We report a rare pediatric case of stroke-induced secondary focal dystonia in which Vo thalamotomy resulted in a temporary improvement. Even though we treated the patient with a conventional method, our findings and strategy based on the basal ganglia circuit theory may elucidate the mechanisms of secondary dystonia. Even though our case did not experience any adverse events, treatment modality should be cautiously selected concerning the risks and benefits.
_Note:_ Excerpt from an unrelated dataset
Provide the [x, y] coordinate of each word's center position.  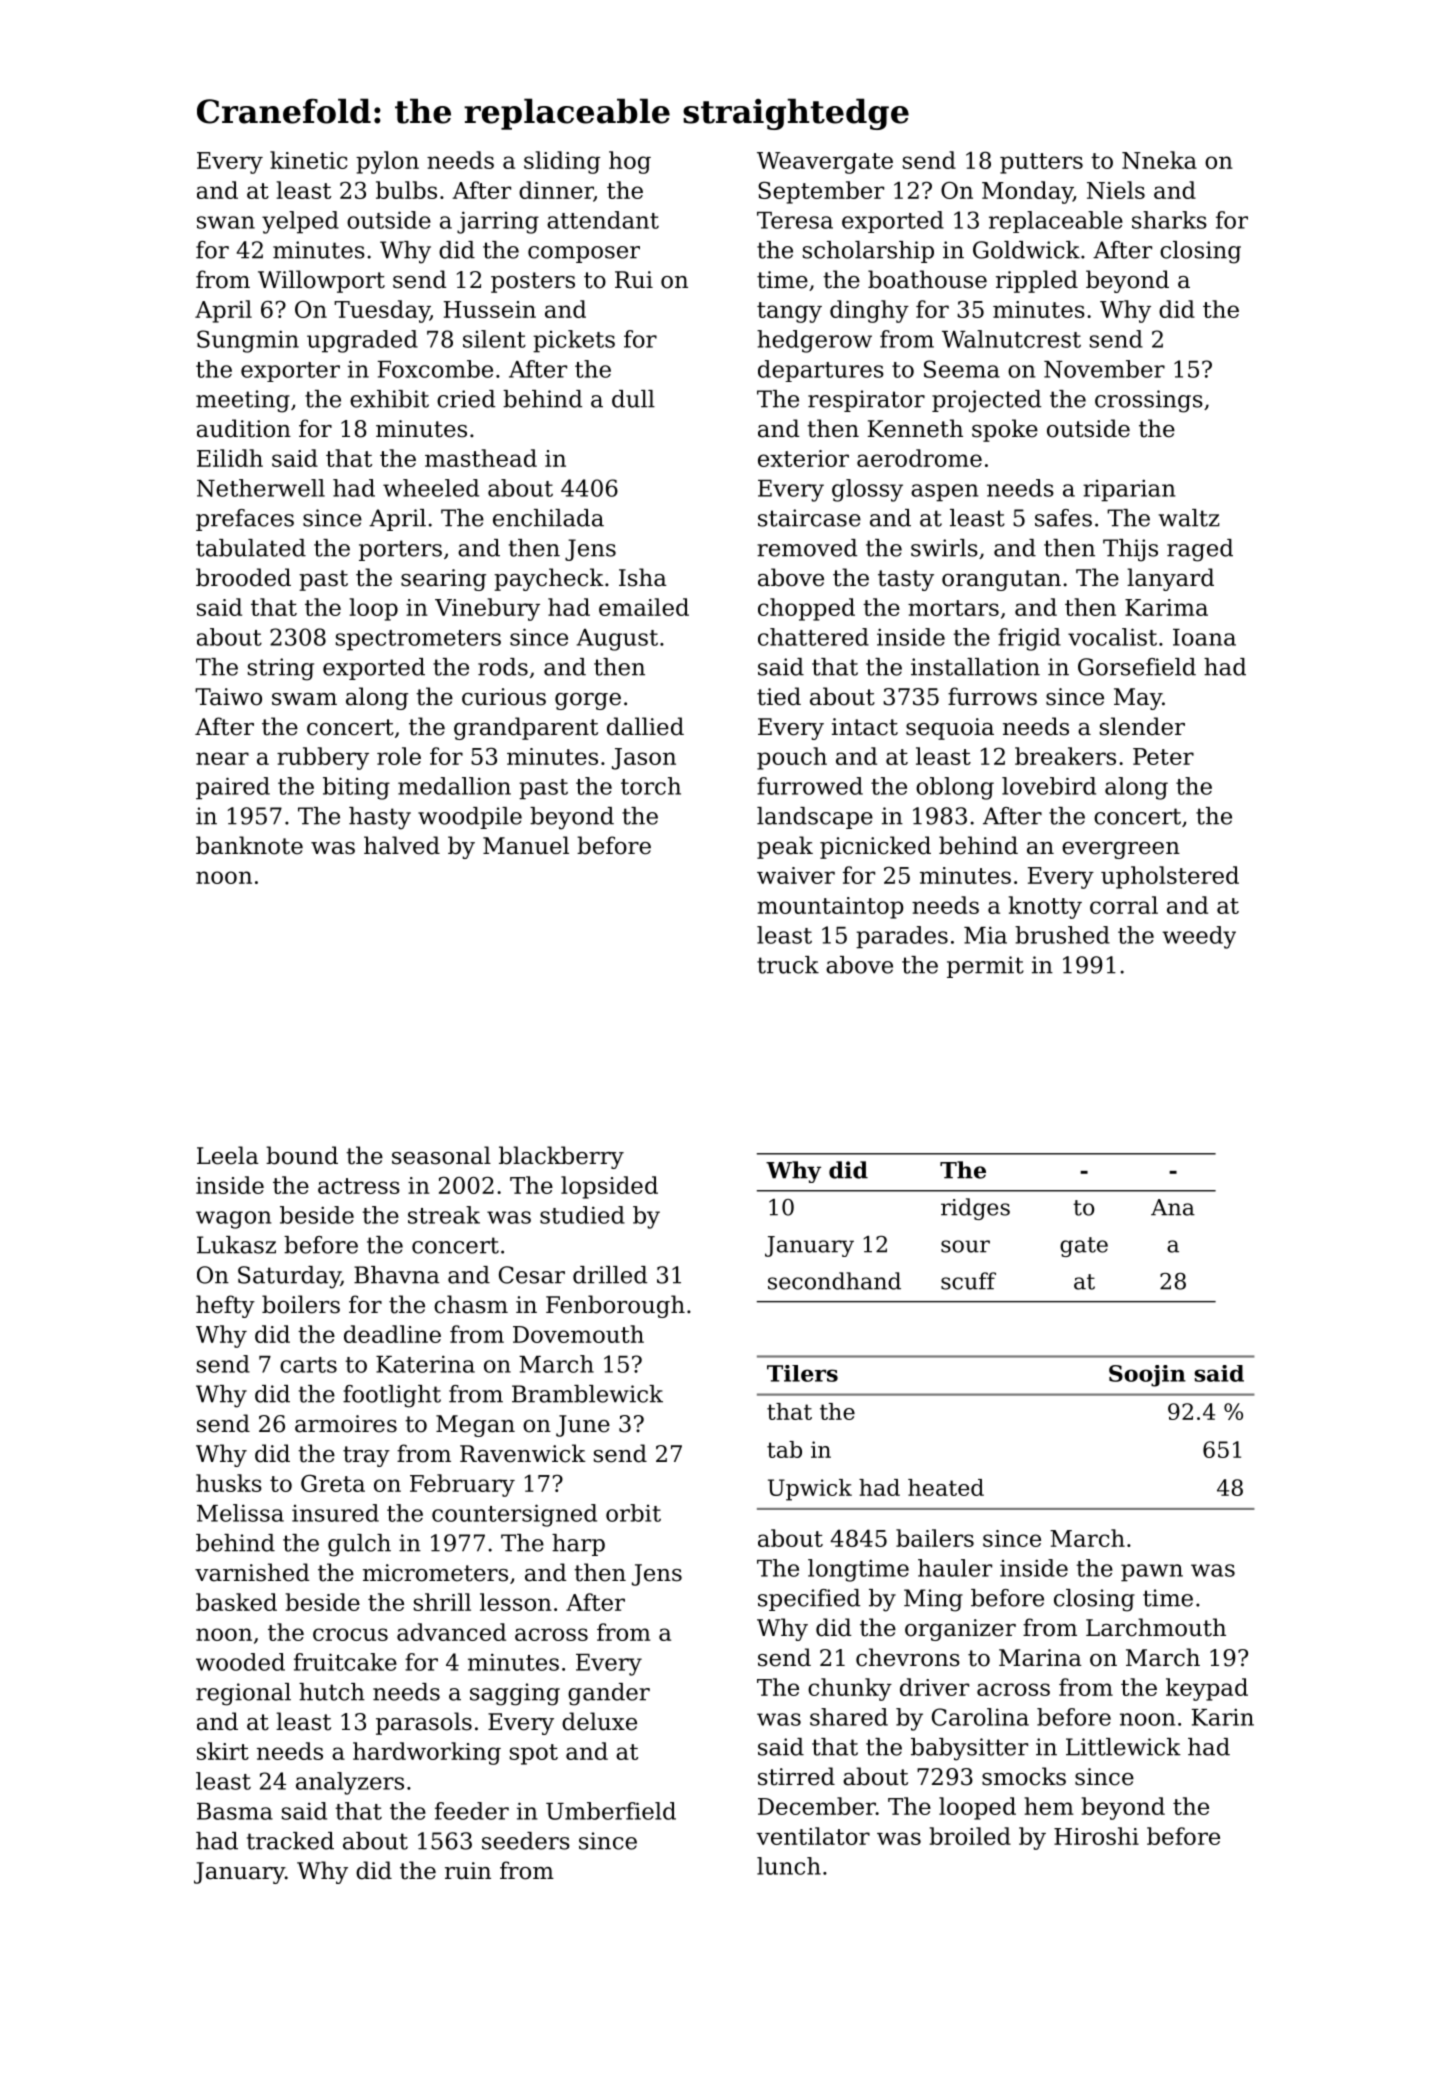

Further studies with increased number of patients and standardized evaluations are needed to establish an effective surgical treatment for secondary focal dystonia.
We would like to thank Editage (www.editage.com) for English language editing.
This study was partly supported by Japan Society for the Promotion of Science (JSPS) Grant-in-Aid for Scientific Research (C) 18K08956, and the Central Research Institute of Fukuoka University (Grant number: 201045).
The authors declare no conflict of interest related to this work. All authors who are members of the Japanese Neurosurgical Society (JNS) have registered online Self-reported COI Disclosure Statement Forms through the website for JNS members.
The images were screenshots of video recording of the intraoperative procedure. Computer monitor in each picture shows the response to the passive ankle movement (A), passive wrist flexion (B and C), and passive jaw opening (D). These findings were observed at the electrode locations 9 mm (A), 5 mm (B), and 1 mm (C and D) above the target.